Lo and Behold I am not Dead
Early start at 6:20 this morning. It’s 50 degrees and clear skies. While yesterday’s 52 felt like 65, today’s 50 felt like 27.
Surfline adjusted its water temperature reading this morning to 60. At least we are all being honest with each other now. Even if the truth hurts.
Passing Doheny, there is a little bump on the water but the beginning of what looks to be a beautiful start of the day. I pass Del Obispo and there are two cars holding up traffic trying to take a left into the Starbucks across the street. Apparently they either don’t notice the 2x double yellow divider or don’t care. This was never a problem when that Starbucks was a Jack in the Box.
I get to the parking lot and today, unlike yesterday, I decide to keep my t-shirt and sweatshirt on as I walk down the stairs. I’m putting extra effort in not letting my inner voice yak and instead focusing on the chirping birds. My inner voice is a bit fearful of the cold water this morning but the birds seem to have a much more positive outlook.
When I get to the beach I feel the water and like yesterday, it does not feel icy cold - just cold.
I set down my backpack on the rocks making sure to set it back far enough to avoid the incoming high 6.1 tide. I discard my shirt and sweatshirt in exchange for my goggles and camera. I turn around and walk into the water.

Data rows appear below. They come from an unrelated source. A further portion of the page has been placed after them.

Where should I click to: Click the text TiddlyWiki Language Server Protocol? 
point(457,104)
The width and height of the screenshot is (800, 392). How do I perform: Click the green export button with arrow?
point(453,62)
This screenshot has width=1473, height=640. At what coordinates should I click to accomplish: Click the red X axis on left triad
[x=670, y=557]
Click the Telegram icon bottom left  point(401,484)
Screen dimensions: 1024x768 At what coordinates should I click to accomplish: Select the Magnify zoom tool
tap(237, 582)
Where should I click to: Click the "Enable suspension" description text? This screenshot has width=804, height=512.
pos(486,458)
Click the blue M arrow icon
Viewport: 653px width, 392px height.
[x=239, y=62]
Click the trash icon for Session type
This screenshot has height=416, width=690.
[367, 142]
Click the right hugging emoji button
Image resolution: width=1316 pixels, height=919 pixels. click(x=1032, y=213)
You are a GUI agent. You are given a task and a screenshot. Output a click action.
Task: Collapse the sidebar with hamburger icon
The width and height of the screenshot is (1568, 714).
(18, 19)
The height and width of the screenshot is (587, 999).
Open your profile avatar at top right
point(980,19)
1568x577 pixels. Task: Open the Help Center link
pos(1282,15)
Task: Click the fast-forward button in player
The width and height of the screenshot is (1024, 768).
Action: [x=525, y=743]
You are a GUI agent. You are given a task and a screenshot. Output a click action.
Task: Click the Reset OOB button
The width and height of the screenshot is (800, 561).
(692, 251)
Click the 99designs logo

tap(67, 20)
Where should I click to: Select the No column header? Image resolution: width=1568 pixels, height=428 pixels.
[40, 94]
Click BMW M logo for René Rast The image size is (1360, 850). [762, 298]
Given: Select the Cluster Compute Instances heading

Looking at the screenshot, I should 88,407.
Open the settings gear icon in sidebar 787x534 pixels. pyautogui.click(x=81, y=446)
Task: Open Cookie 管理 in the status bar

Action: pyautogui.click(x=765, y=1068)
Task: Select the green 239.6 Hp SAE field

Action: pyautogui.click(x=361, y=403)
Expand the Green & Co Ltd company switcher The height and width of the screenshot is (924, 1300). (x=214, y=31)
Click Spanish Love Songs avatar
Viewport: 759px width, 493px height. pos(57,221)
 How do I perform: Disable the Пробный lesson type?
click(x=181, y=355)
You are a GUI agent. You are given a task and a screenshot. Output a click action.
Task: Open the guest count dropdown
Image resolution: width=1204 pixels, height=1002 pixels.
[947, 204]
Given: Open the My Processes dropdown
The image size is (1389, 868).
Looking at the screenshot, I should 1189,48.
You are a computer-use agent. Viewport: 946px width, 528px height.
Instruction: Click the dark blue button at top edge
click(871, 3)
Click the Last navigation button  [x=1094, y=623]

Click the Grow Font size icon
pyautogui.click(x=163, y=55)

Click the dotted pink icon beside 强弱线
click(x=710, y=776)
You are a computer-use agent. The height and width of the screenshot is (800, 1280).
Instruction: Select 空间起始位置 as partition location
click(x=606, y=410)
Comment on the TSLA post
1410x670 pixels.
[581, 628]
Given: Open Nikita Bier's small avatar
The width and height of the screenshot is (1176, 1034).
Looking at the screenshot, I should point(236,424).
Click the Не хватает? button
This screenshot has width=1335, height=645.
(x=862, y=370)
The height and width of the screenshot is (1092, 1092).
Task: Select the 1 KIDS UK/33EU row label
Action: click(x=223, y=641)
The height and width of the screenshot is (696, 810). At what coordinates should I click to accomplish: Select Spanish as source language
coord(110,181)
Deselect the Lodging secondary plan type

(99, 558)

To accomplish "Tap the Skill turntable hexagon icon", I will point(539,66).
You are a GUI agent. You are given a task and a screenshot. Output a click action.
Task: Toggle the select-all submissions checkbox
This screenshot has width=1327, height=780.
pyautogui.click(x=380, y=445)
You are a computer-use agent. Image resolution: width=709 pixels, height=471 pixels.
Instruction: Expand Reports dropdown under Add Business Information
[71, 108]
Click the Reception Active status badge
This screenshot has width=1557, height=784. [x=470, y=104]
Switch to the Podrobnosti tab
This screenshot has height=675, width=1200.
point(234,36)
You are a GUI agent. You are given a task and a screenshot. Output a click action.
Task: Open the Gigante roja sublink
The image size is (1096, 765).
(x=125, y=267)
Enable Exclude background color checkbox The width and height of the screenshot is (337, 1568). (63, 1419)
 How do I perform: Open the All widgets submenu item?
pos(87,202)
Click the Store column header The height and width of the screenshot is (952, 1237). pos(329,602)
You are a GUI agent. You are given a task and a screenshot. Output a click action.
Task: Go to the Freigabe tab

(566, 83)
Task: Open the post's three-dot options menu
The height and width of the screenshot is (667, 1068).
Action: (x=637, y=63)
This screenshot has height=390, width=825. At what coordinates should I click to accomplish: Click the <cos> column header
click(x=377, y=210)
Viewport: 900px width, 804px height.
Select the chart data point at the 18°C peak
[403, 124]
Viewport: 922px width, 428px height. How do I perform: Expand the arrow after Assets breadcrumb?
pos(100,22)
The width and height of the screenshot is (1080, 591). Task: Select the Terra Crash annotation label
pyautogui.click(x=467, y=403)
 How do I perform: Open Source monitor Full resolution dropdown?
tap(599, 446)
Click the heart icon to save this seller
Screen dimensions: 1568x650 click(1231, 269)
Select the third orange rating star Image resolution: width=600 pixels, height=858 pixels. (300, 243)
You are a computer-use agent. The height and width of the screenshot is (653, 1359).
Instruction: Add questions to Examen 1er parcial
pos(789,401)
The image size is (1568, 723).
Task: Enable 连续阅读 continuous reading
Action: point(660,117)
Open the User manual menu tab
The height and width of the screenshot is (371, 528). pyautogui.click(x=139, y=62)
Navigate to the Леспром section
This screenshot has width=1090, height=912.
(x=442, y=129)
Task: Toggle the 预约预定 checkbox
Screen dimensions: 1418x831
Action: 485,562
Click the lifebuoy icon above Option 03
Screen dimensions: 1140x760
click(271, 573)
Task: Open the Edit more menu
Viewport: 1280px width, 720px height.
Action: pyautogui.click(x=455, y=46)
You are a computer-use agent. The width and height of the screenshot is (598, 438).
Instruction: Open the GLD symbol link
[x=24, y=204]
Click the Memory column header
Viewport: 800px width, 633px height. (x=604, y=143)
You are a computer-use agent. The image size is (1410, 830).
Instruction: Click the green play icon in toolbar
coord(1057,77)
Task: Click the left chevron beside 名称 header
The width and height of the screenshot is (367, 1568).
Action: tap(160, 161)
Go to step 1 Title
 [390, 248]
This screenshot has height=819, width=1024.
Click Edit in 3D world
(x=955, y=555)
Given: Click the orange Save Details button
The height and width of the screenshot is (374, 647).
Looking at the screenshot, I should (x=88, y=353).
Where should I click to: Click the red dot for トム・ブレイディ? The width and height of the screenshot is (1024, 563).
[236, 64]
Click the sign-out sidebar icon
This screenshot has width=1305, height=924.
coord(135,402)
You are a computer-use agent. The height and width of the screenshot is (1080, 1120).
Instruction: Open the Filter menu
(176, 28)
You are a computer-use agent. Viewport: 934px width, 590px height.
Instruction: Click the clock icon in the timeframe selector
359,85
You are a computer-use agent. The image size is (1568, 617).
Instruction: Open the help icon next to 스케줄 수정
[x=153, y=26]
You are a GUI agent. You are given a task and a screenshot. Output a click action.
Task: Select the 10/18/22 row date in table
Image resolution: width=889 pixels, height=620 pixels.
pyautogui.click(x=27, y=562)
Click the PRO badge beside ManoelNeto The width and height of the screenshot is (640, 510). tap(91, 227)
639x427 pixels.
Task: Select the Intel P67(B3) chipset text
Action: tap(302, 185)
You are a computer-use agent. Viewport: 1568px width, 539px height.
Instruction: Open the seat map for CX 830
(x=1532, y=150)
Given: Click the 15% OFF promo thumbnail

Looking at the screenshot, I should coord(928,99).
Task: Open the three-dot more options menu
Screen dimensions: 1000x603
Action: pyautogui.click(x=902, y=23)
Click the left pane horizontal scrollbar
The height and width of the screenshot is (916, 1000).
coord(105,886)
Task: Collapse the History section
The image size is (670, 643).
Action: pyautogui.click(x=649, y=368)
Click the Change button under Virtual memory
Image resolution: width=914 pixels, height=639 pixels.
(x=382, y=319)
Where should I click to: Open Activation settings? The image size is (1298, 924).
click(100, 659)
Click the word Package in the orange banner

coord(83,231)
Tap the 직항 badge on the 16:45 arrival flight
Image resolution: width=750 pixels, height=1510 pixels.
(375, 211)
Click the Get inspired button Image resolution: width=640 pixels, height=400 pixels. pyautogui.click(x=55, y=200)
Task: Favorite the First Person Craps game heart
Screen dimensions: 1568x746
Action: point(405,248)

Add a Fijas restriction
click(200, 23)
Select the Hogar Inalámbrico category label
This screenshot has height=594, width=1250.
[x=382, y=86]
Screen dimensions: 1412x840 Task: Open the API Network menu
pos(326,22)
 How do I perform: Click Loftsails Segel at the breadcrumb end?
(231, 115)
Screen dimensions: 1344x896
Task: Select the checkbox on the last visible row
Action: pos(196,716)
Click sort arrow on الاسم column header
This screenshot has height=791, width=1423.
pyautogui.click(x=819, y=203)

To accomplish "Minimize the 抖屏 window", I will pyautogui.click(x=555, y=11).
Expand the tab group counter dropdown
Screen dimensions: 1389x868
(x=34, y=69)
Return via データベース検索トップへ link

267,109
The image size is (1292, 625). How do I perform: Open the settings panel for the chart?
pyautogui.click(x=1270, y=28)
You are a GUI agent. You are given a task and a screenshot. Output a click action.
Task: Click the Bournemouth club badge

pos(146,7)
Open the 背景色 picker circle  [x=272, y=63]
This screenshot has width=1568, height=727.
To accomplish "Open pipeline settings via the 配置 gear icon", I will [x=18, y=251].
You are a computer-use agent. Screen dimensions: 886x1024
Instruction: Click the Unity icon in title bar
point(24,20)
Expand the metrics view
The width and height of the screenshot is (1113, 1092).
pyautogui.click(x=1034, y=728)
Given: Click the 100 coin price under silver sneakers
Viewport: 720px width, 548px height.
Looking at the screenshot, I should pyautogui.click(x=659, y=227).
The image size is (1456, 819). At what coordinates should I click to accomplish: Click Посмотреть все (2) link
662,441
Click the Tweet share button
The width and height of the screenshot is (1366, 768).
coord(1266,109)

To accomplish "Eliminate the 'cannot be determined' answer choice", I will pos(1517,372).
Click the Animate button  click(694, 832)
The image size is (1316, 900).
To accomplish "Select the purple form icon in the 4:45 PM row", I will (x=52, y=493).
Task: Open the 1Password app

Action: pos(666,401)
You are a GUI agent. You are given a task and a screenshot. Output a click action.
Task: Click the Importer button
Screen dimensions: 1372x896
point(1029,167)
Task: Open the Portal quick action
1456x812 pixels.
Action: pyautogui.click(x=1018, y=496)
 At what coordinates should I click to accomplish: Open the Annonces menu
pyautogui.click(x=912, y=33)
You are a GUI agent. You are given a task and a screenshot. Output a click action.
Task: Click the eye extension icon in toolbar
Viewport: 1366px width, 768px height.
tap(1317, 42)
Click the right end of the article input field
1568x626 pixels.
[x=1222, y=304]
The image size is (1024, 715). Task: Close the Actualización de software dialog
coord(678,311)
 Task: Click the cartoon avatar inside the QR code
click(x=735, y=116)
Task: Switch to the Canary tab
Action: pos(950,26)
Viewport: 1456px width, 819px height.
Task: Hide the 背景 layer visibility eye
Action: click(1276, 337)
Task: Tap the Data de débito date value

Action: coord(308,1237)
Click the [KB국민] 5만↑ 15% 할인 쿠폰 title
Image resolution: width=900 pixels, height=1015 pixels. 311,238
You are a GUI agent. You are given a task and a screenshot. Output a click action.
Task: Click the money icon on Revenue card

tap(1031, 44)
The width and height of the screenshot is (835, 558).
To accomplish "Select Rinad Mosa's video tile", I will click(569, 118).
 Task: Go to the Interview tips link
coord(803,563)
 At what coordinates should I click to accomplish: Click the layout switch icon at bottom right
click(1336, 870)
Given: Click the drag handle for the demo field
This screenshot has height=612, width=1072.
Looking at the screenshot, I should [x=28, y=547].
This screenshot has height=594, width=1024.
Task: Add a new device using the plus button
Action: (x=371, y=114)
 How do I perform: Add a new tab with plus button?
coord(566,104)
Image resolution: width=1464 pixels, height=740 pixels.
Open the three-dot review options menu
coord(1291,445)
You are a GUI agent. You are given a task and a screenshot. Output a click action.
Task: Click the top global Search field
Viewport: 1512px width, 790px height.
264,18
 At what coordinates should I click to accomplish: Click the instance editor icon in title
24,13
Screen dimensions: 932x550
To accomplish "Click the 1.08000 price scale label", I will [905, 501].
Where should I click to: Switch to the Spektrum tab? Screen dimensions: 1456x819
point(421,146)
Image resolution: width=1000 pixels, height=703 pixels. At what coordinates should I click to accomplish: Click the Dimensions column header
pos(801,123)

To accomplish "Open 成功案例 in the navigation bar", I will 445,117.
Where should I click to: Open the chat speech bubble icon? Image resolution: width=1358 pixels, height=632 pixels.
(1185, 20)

Surf is up a bit from yesterday and I am pelted by a breaking wave that puts an end to my gradual increase in wetness. I dive under the next wave and now the damage is done. Swim swim swim. The cold takes my breath away - totally normal but it has been months and months since I have felt this sensation.
I head south. We gained an hour of sun this morning falling back into daylight savings so it’s lighter than dawn but the sun still has not claimed the water’s surface from the shade of the nearby cliffs.
I have to constantly remind myself that it really is not THAT cold. It’s not. I mean it’s cold but I have done this cold countless times in the last few years and I am still here to talk (or write) about it. What is interesting is that it is not so much that the physical sensation is so unbearable though it is certainly more challenging, rather I just have this fear that I’m going to die. I create this big drama in my head and I constantly have to remind myself that it is just that.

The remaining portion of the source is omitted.